Congress acknowledges the Constitution

Congress acknowledges the Constitution

This story in the Washington Post takes a dismissive and snarky tone, but I think this is a splendid idea.  Especially the part about requiring each bill to cite its constitutional authority.

When Republicans take over the House next week, they will do something that apparently has never been done before in the chamber’s 221-year history:

Two new rules will give Constitution a starring role in GOP-controlled House

They will read the Constitution aloud.

And then they will require that every new bill contain a statement by the lawmaker who wrote it citing the constitutional authority to enact the proposed legislation.

Call it the tea party-ization of Congress.

via Two new rules will give Constitution a starring role in GOP-controlled House.

To just associate this with the tea party in that condescending way is out of line.  Why would any lawmaker object to this?  They take an oath to defend the Constitution.  Why shouldn’t they defer to it?  Or do some journalists and politicians really believe in unlimited government?

At any rate, this could at least be an educational experience.  As Ezra Klein of the Washington Post told an interviewer, “The issue of the Constitution is that the text is confusing because it was written more than 100 years ago and what people believe it says differs from person to person and differs depending on what they want to get done.”  The thing dates way back to 1911 at least, so it surely can’t be binding on us postmodernists.

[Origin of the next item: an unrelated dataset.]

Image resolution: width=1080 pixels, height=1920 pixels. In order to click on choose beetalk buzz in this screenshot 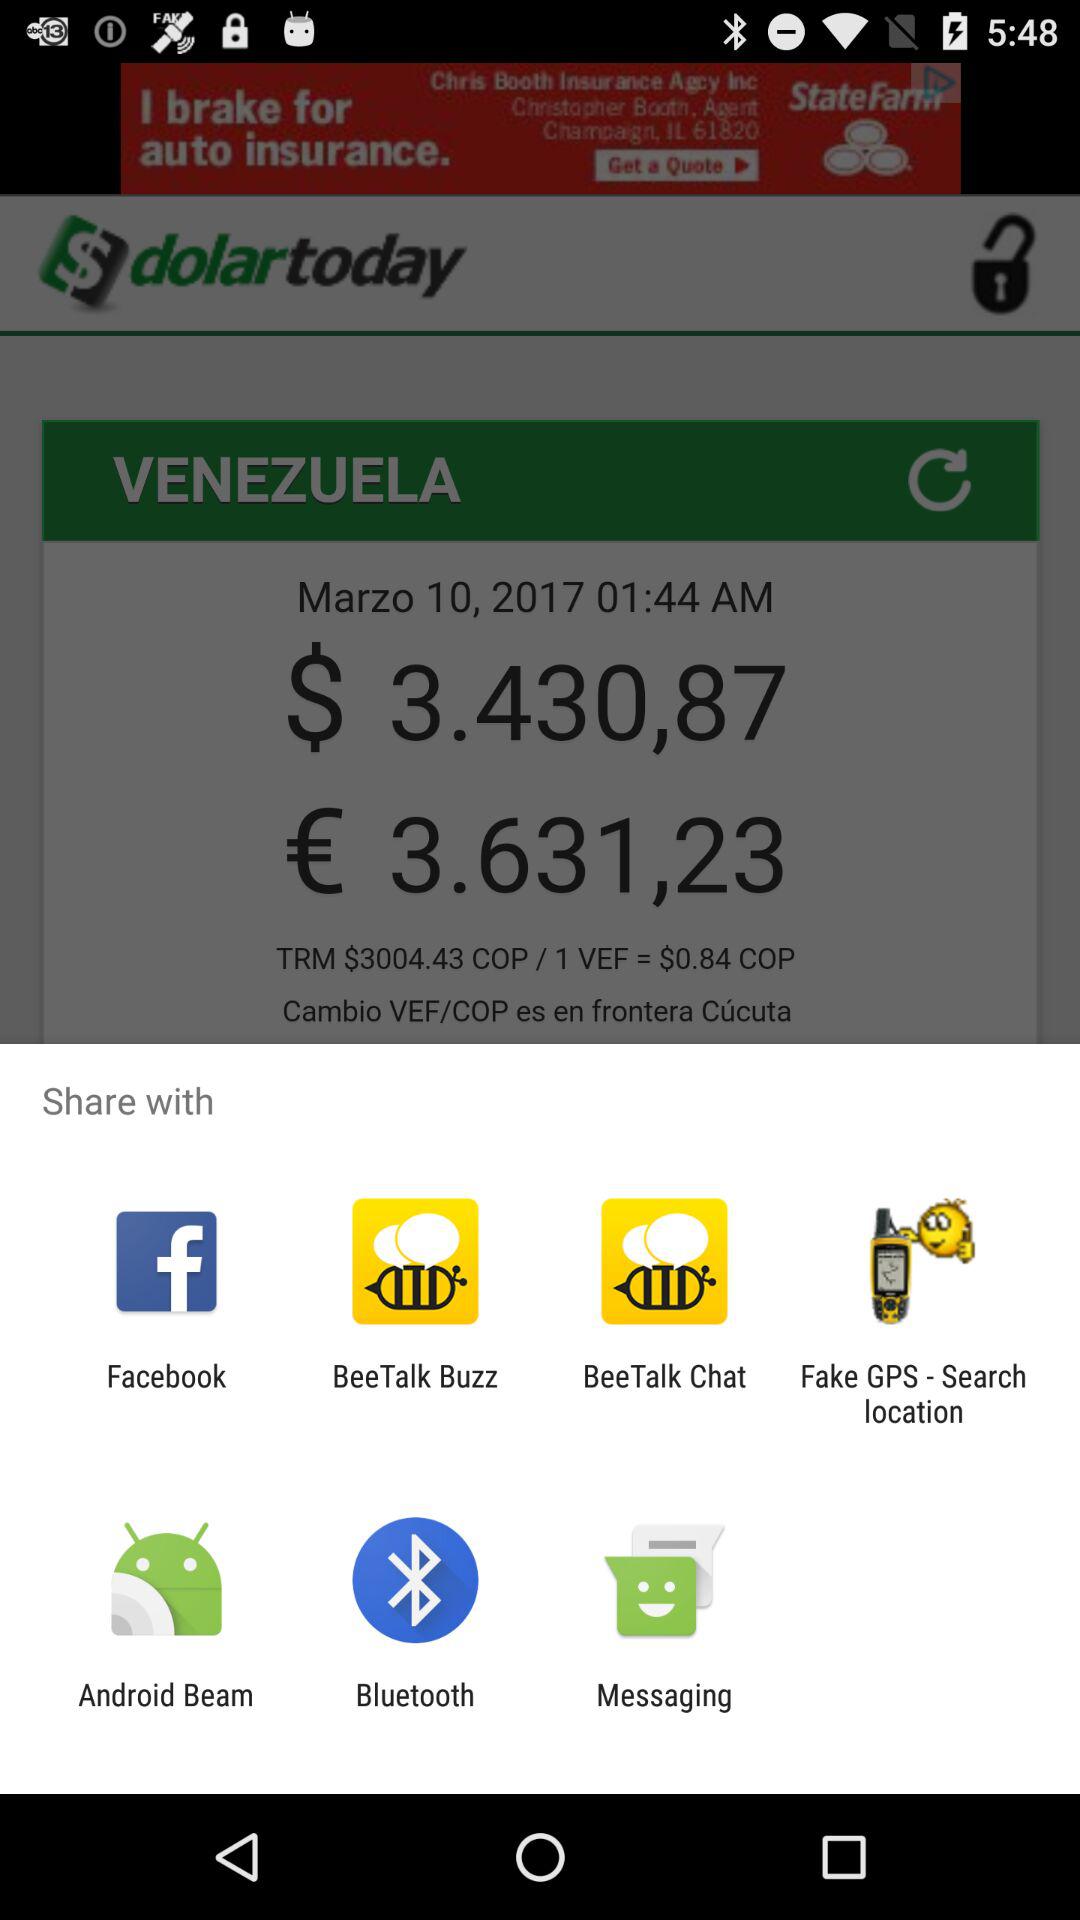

People often say that everything can be interpreted any number of ways, but I wonder about that. What part of the Tenth Amendment, the basis for that “radical” requirement to specify the constitutional authority for each bill, is so open-ended in its possible meanings?

The powers not delegated to the United States by the Constitution, nor prohibited by it to the States, are reserved to the States respectively, or to the people.